In accounting, basis is the starting point for calculating capital gains taxes. Think of basis as the asset’s purchase price: You owe taxes on capital gains above the basis.
The Biden administration has made its intentions clear to raise estate taxes and capital gains to the extreme. Capital gains are profits made from the sale of either investments or properties. In the current structure, capital gains are taxes at a preferential rate that can be as low as 15%. The plan proposed by Biden would hike the long term capital gains tax to 39.6% for certain Americans, representing the largest increase in capital gains taxes in history. Why should you be concerned? This change would make selling property much more expensive for many property owners.
Under the current laws, when a property owner dies, the cost basis of the property is stepped up to current market value. This provision essentially means the current value of the property becomes the basis. For example, suppose you inherit a house that was purchased twenty years ago for $40,000 and now it’s worth $240,000. You’d receive a step up from the original cost basis from $40,000 to $240,000. If you sell the property, you will not owe any capital gains taxes.
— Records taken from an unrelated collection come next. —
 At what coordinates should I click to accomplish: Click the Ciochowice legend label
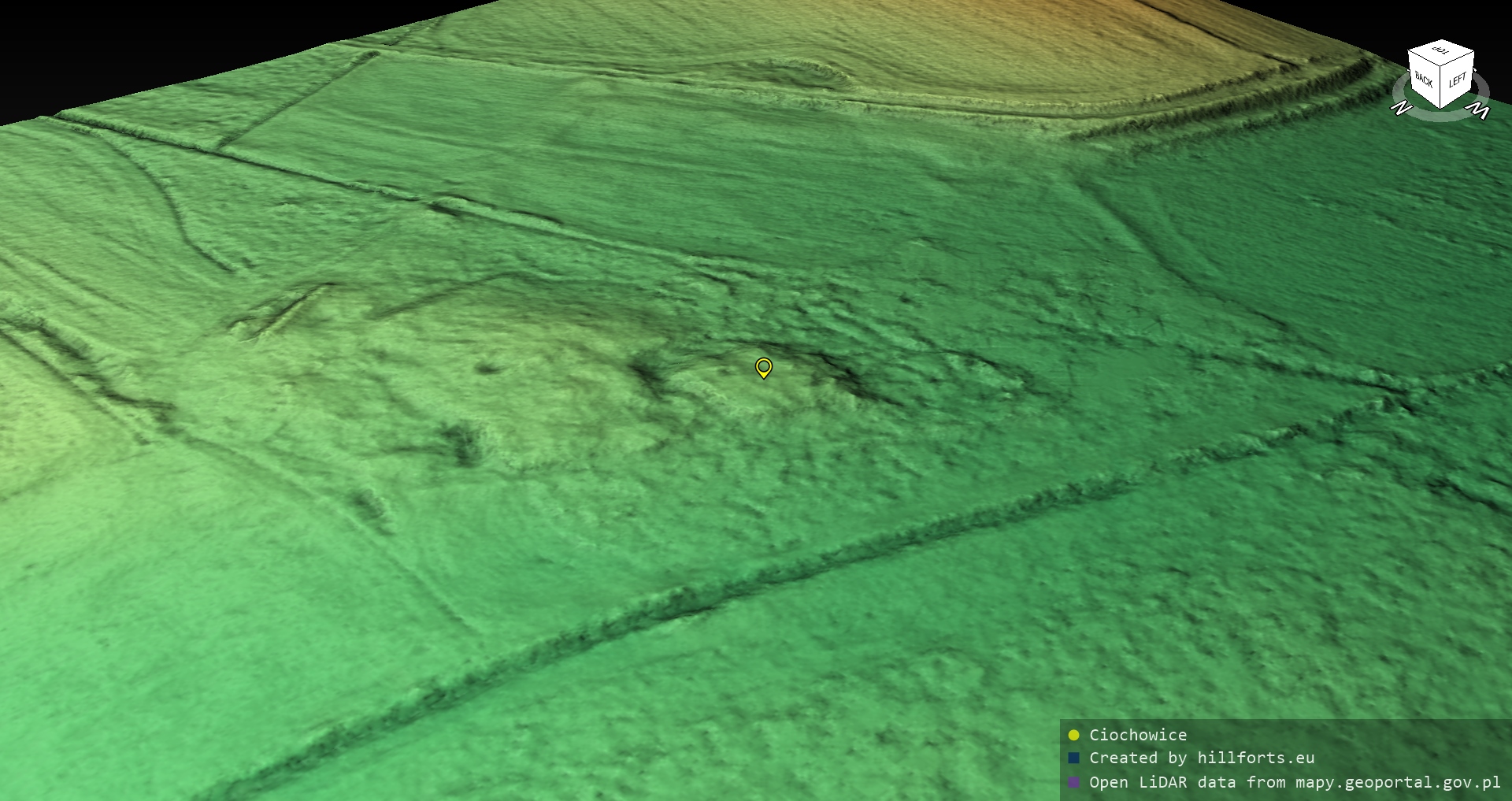1137,735
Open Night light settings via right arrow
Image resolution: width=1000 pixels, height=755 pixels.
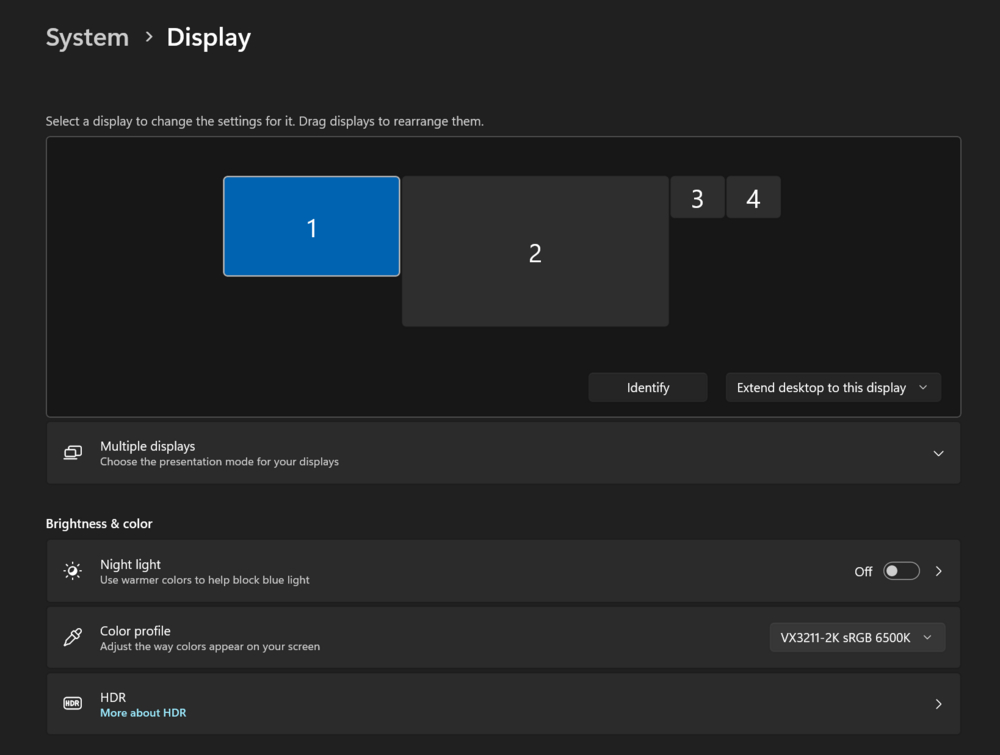pos(938,571)
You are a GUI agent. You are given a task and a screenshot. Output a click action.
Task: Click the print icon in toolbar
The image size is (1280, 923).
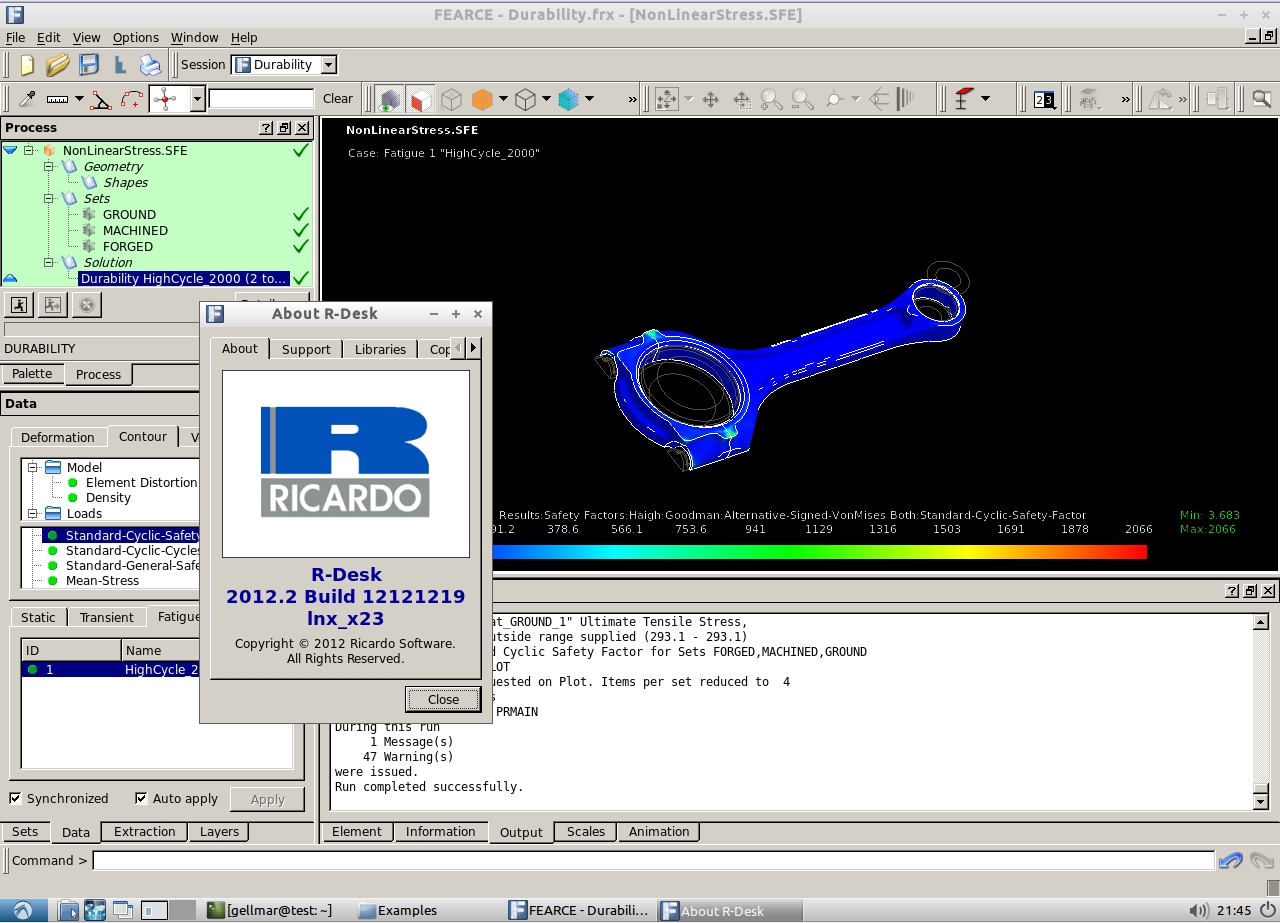pyautogui.click(x=150, y=65)
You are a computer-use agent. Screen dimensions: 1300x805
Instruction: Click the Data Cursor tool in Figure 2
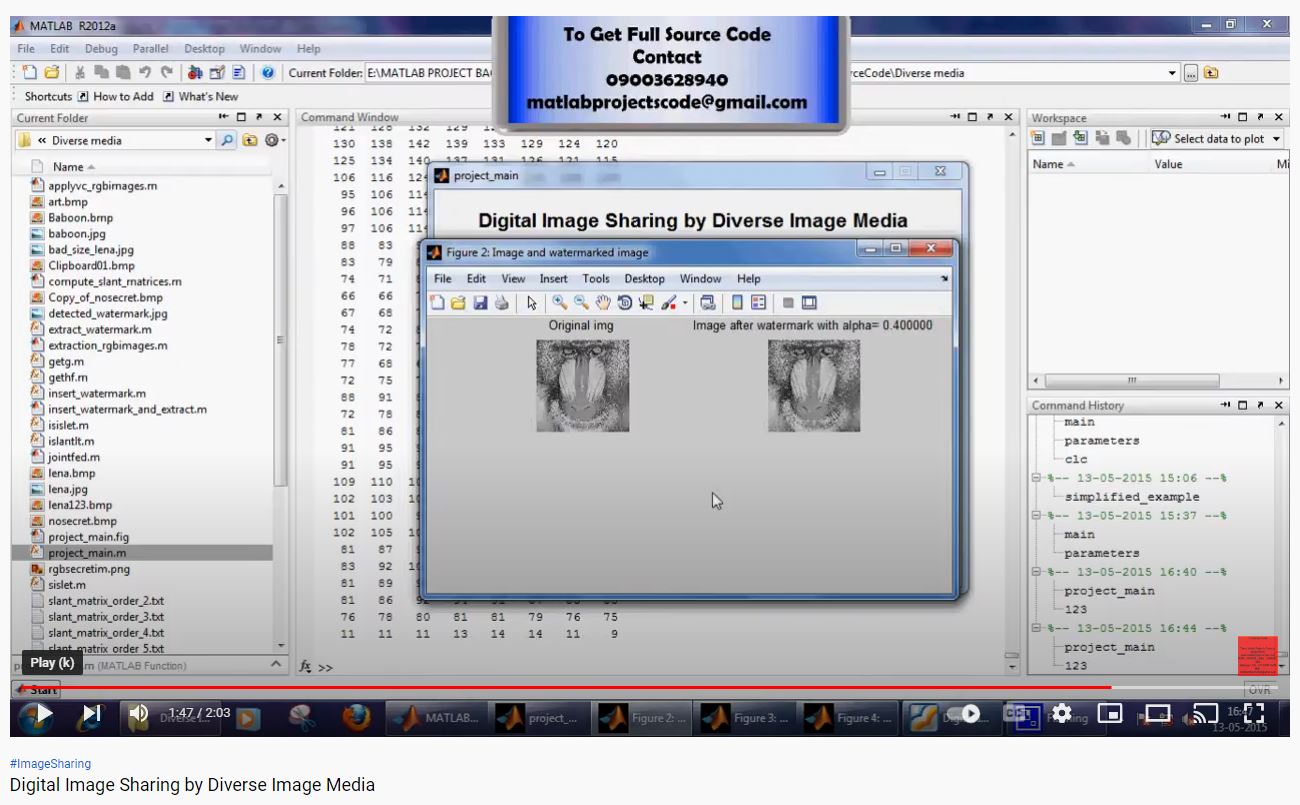pos(646,303)
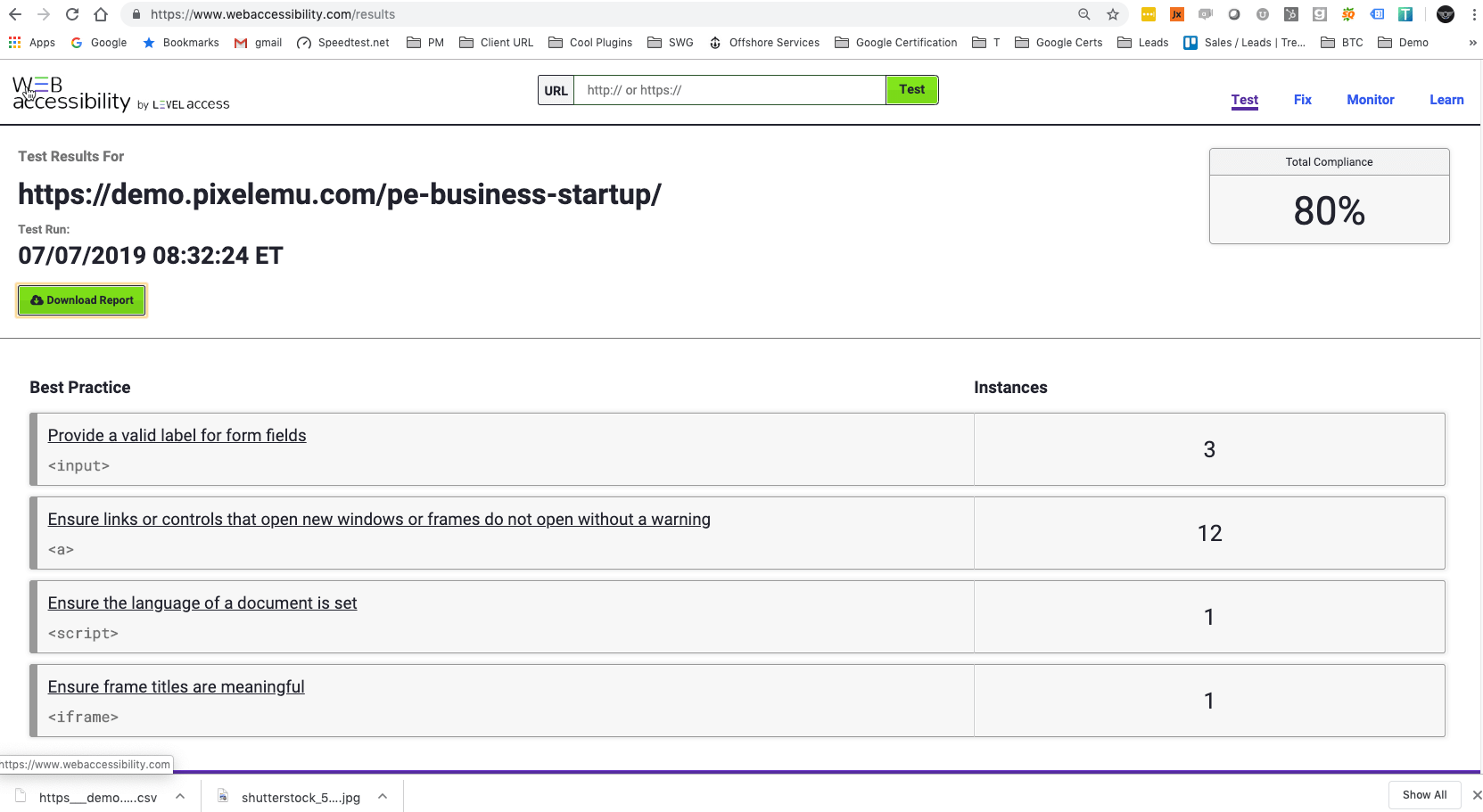
Task: Open the Grammarly extension icon
Action: pyautogui.click(x=1320, y=14)
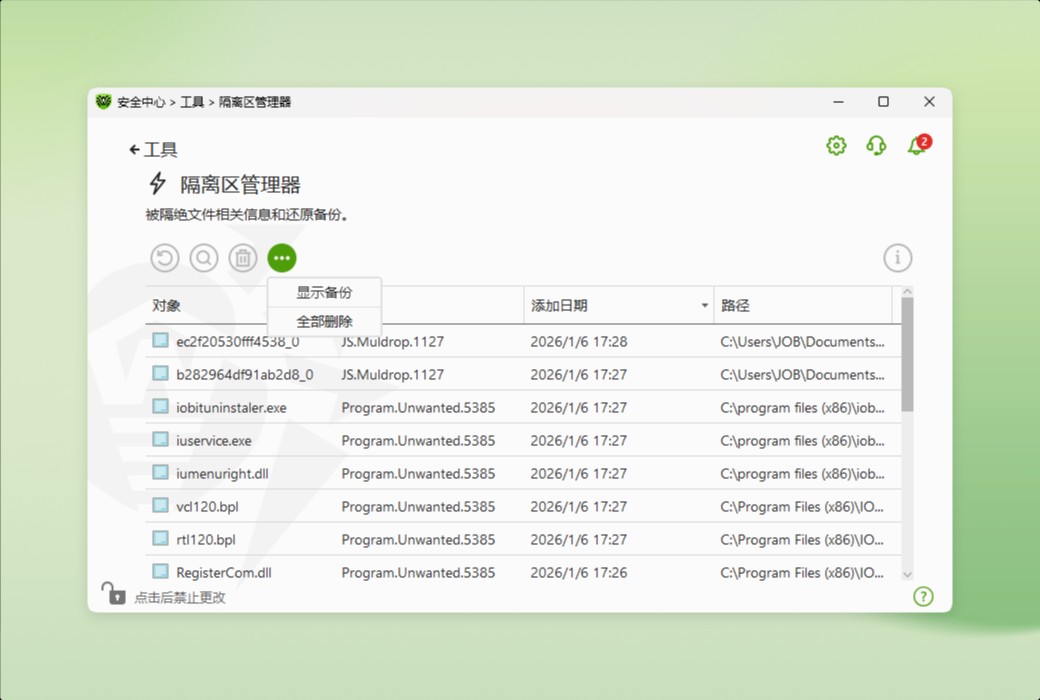Click the trash delete icon in toolbar

coord(242,257)
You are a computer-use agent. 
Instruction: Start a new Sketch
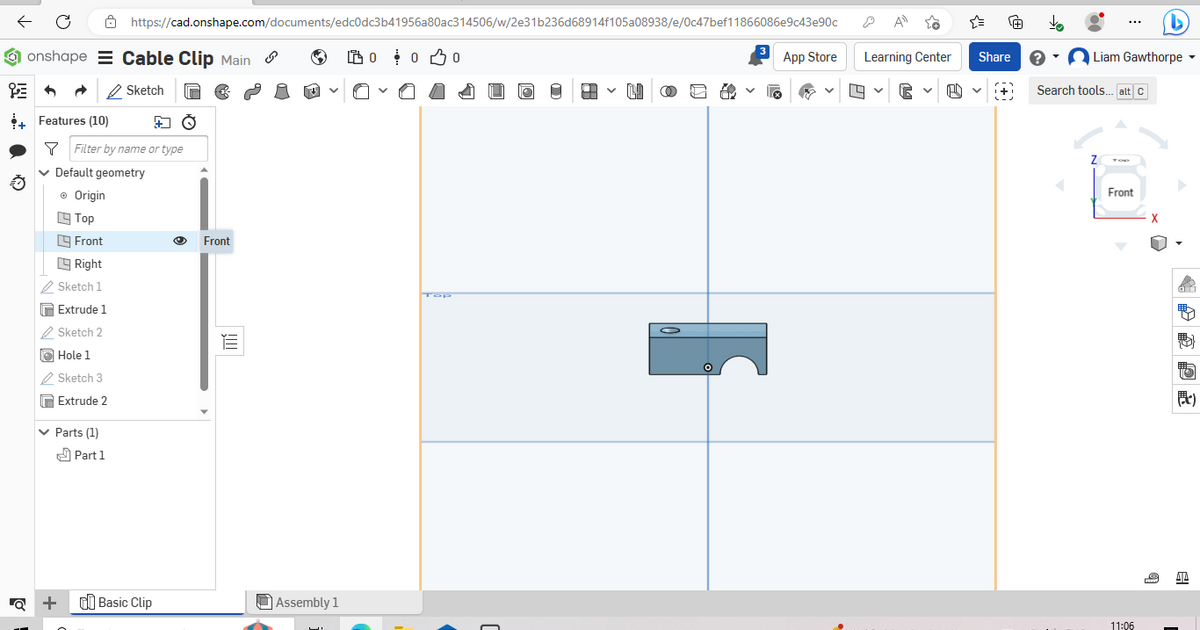(x=136, y=90)
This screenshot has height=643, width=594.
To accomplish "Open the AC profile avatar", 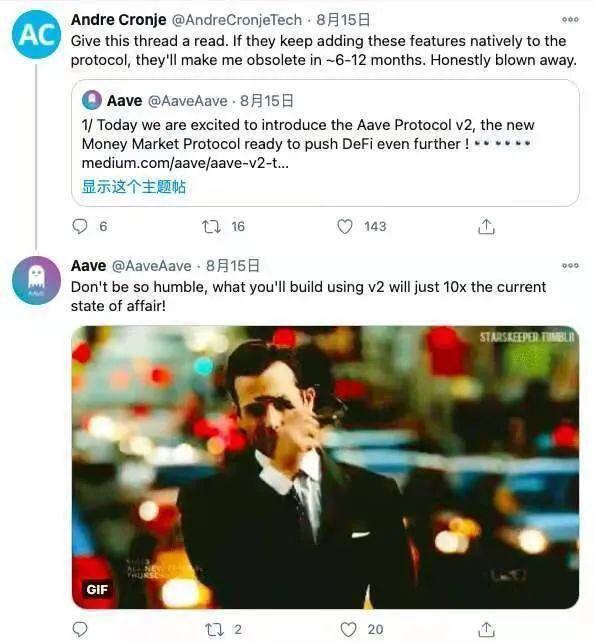I will [x=36, y=34].
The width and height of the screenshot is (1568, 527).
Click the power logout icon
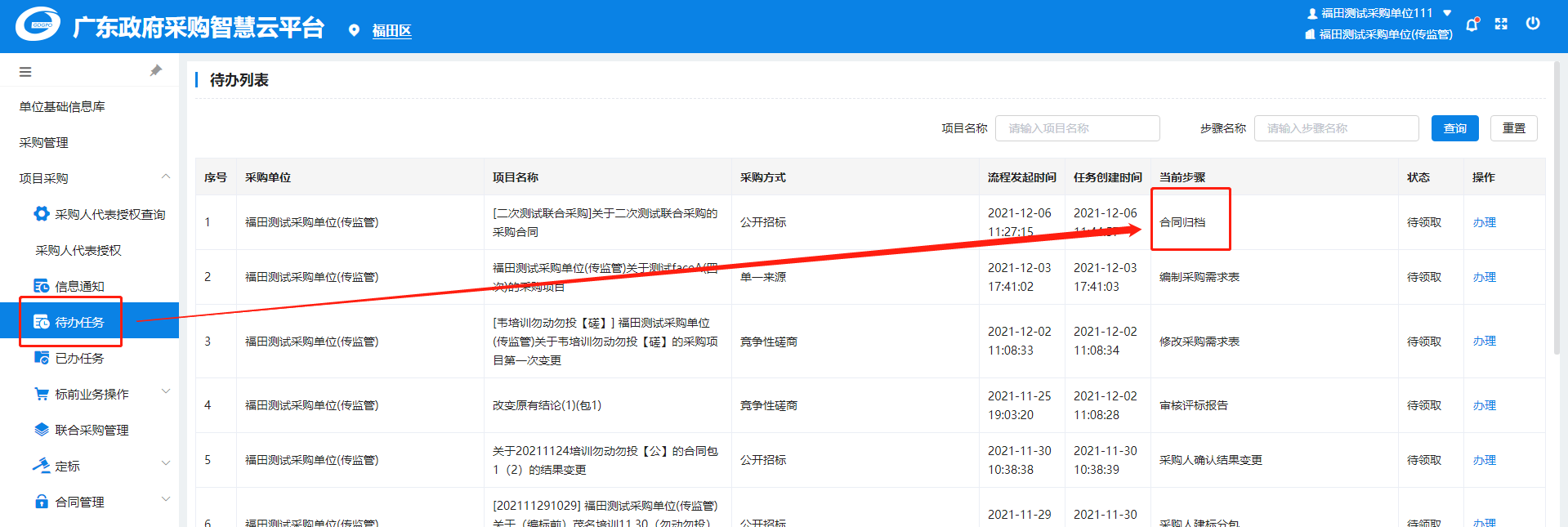pyautogui.click(x=1533, y=24)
The good news about capital gains on real estate is that the IRS typically allows you to exclude up to: $250,000 of capital gains on real estate if you’re single and $500,000 of capital gains on real estate if you’re married and filing jointly.
In 2017, the Trump administration doubled the federal estate tax exemption and indexed it for inflation. For the 2020 tax year, the federal tax exemption allowable is $11.58 million for singles and $23.16 million for couples. As long as your estate is valued at under the exemption amount, it will not pay any federal estate taxes, and the vast majority of estates do not owe any tax.
Tommy Trantham, principle and owner of Trantham’s Tax and Financial in Bamberg, S.C. is wary of any changes to the stepped-up basis” If you lose the step-up in basis, then a lot of people are going to have to sell inherited property to pay the tax,” he said. “If Biden jumps the capital gain rate to 39.6%, you will get hammered when you do sell it. I’m praying it doesn’t come to that.”
Insiders speculate that the Biden administration is considering a change in the triggering event for capital gains tax to be assessed. As it stands now, capital gains tax is assessed and paid when an asset like a home or tract of land is sold for a profit. Biden’s approach would seek to classify capital gains as realized whenever an asset or property changes hands, not necessarily at the occasion of a sale. It would happen any time the title changed, meaning heirs would likely have to pay capital gains taxes of up to 39.6% whenever the home or land passes on to the next heir.
A report prepared for the South Carolina Department of Agriculture, the Palmetto AgriBusiness Council, South Carolina Farm Bureau and Clemson University Public Service Activities found that agriculture-related business is responsible for 9.1 percent of the economic activity in the state of South Carolina. In a small state like South Carolina, that percentage of agribusiness means a significant portion of land is used for farming.
This elimination of the stepped up basis and the change in triggering events for the payment of capital gains taxes would kill the agriculture industry and force family farms to sell out just to pay the taxes. To complicate matters, this tax would be in addition to an inheritance tax that could also be levied.
“You have to work this step up in basis with the unified credit, so there’s not going to be any estate income taxation. With the current eleven million per person exemption and the inherited property passing through at cost plus improvements versus market value at the date of death is a huge difference. If the Biden changes take effect, you’d have to sit on a property until another administration comes in and changes the rules before selling or willing it to an heir,” Trantham commented.
“When you have estate income taxation, there’s not any because of the unified credit. If it was back at the one million dollar exemption where it used to be, any farmer that died, the family would have to sell the entire property to pay a tax bill. We sure don’t want to go back to those days,” he said.